[Task input]
────────────────────

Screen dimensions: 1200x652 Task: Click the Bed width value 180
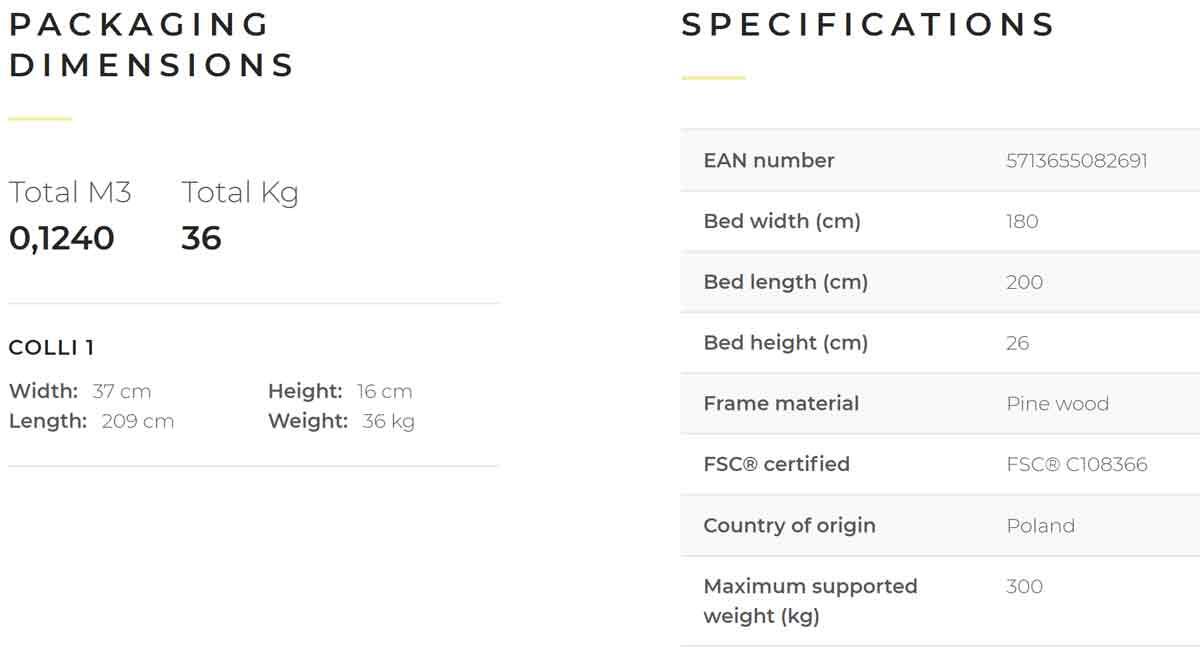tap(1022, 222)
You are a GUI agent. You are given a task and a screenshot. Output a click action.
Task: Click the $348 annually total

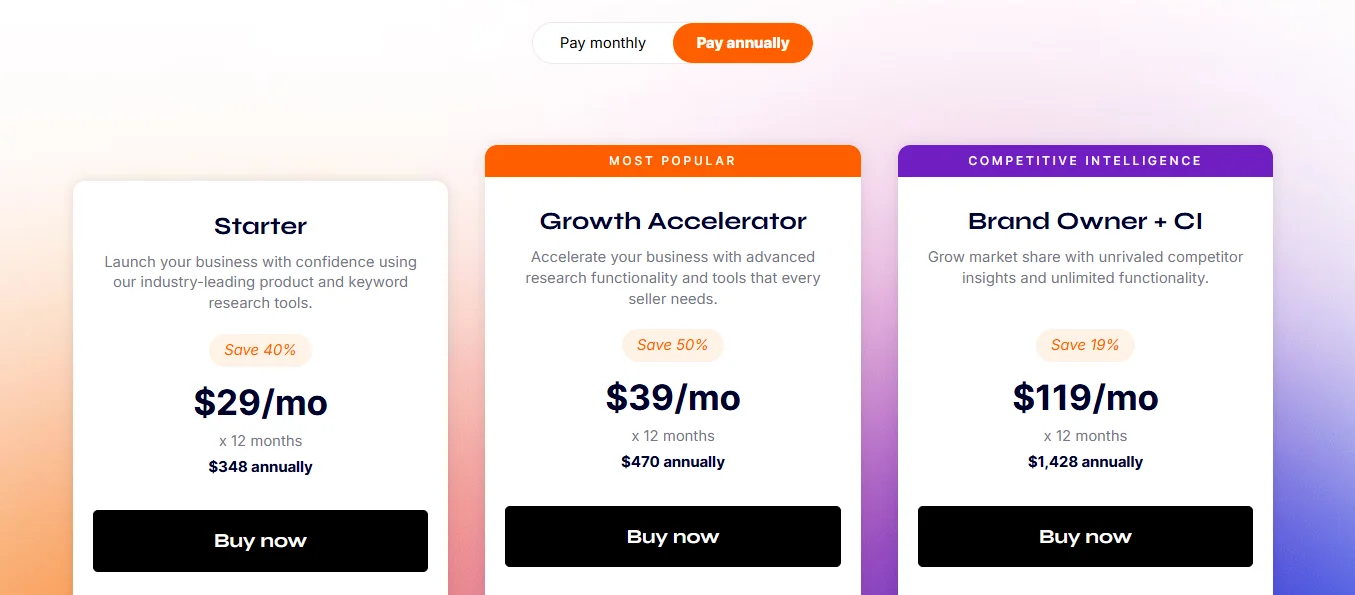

────────────────────

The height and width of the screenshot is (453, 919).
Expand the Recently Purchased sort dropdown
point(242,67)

────────────────────

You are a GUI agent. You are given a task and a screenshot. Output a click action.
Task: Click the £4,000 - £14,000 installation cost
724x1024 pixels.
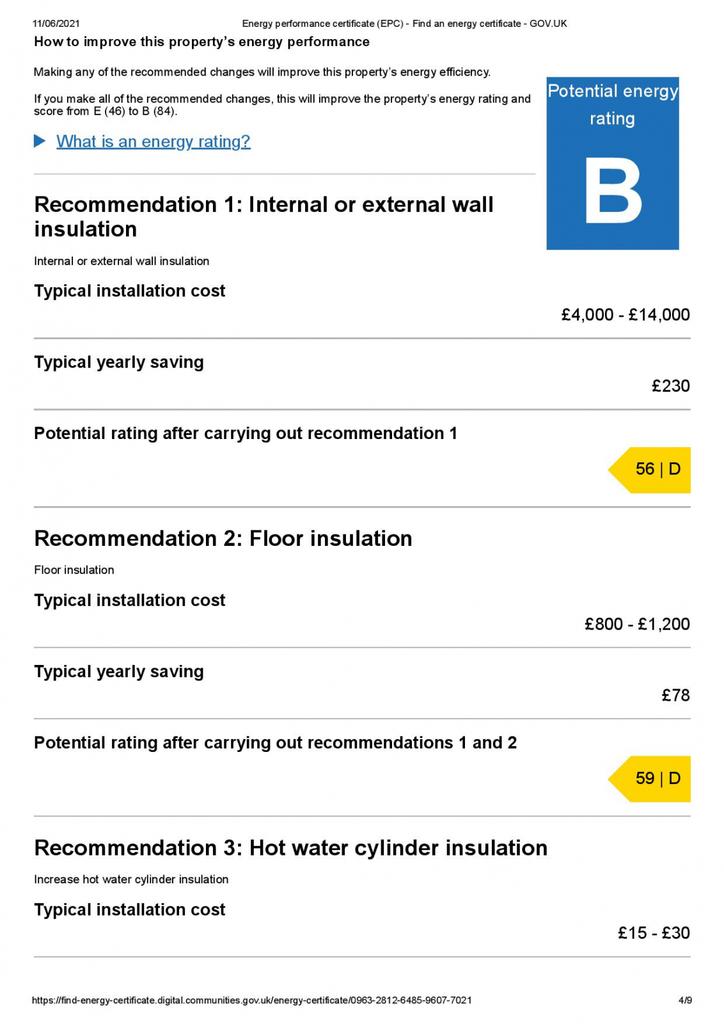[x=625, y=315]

────────────────────

Only one stretch of the listing is wanted: the lines starting at the one with "Screen dimensions: 1200x652" and ending at the one with "Task: Click the $348 annually total", copied exactly and free of pictures.

[Answer for the task]
Screen dimensions: 1200x652 Task: Click the Bed width value 180
tap(1022, 222)
You are a GUI agent. You are given a task and a screenshot. Output a click action.
Task: Click the $348 annually total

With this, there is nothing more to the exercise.